注：海腎熒光素酶基因作為內對照，其表達應不受時期、部位、環境影響，因此常用組成型表達的TK啟動子。

1.3 樣品裂解效率低

a. 細胞培養時間不宜過長，12-36h內最好，長時間培養后，細胞可能會難裂解。

b. 加入的裂解液需足量，保證細胞能夠充分裂解。

1.4 檢測過程操作不規范

a. 選擇合適的檢測儀器，能夠檢測化學發光或者生物發光的儀器都適用于該實驗；

b. 需加入足量底物，保證底物的飽和，否則會造成檢測結果出現很大偏差；

c. 室溫反應。
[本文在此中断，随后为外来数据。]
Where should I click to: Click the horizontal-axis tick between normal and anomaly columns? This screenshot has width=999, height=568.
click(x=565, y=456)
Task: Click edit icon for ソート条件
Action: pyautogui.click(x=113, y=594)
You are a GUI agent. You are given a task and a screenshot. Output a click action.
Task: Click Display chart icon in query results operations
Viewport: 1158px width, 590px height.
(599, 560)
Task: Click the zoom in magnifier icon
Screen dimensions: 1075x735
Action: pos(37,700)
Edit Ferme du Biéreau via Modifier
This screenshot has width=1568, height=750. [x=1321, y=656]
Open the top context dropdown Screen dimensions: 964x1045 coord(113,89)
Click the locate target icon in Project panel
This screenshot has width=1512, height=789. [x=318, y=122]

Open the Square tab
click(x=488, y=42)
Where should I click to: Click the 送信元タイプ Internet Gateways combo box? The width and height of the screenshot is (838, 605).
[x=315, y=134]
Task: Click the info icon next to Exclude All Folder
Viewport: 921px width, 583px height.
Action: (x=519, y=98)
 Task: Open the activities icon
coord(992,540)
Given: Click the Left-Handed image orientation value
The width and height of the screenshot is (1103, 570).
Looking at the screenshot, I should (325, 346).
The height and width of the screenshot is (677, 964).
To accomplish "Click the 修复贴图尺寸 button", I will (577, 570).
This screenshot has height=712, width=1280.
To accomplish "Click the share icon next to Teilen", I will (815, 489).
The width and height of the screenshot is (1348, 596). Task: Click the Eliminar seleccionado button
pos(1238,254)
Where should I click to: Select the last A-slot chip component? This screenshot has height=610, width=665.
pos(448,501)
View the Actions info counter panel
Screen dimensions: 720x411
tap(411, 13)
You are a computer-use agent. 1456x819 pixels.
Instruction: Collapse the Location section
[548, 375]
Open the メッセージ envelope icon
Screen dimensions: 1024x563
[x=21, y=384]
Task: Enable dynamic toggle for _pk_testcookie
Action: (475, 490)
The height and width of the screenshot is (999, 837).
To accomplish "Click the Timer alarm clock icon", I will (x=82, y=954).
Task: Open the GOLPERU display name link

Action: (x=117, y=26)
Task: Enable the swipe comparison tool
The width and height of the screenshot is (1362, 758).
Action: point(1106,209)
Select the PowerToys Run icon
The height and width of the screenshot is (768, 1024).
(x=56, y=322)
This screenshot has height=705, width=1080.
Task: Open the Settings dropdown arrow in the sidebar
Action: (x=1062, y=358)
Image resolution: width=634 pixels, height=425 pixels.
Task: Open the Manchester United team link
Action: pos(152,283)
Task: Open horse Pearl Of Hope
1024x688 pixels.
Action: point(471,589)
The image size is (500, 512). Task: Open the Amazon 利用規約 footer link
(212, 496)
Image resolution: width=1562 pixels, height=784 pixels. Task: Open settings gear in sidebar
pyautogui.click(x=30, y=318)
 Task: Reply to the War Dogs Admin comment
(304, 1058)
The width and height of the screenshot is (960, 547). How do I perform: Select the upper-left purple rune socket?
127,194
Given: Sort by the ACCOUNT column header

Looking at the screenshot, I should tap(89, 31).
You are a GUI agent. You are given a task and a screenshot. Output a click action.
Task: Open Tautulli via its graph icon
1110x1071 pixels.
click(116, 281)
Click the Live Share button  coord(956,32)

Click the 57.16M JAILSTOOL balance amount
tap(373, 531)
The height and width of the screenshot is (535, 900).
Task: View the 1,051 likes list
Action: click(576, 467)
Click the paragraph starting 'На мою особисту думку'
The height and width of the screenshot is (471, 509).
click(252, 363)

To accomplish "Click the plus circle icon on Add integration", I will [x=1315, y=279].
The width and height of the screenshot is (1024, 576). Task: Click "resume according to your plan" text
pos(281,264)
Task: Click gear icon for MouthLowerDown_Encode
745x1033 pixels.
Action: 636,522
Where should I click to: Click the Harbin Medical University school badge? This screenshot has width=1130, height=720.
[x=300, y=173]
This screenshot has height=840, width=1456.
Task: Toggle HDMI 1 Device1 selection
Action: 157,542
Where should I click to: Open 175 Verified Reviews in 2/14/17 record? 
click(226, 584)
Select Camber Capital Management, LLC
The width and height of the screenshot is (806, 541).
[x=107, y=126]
反應時各個組分（細胞裂解產物，底物工作液等）都需要調整到室溫；

d. 熒光素酶的半衰期一般約30min，加完底物后可立即檢測，盡量在30min內完成裂解。

1.5 底物氧化失效

a. 底物避光密封保存，螢火蟲熒光素酶底物-20℃保存；海腎熒光素酶底物推薦-80℃保存；

b. 反應工作液建議現用現配。

2、雙熒光素酶熒光值過高的原因？

熒光值過高可能會超出儀器檢測范圍，從而檢測不到值，一般讀數在5-6位之間較好。熒光值過高可通過以下方式嘗試解決：

a. 減少質粒轉染量；

b. 細胞樣品裂解后，離心取上清后檢測或對裂解產物進行稀釋后檢測。

注：不建議通過減少底物量來降低熒光值，需要保證底物的飽和來反映熒光素酶真實的表達水平，否則會造成檢測結果出現大的偏差。

3、雙熒光素酶復孔差異大怎么辦？

雙報告基因檢測系統較為靈敏，檢測結果受多種因素的影響，因此，一般設置3個或3個以上的復孔，復孔之間有差異是正常的，差異在同一個數量級可以接受。想要得到更準確的實驗結果，需盡量減少復孔的差異性，建議如下：

1、裂解后建議離心取上清，保證樣本均一性；

2、保證加樣的準確性；

3、樣品和底物混合后到檢測前的時間以及檢測時間應控制在相同的時間內。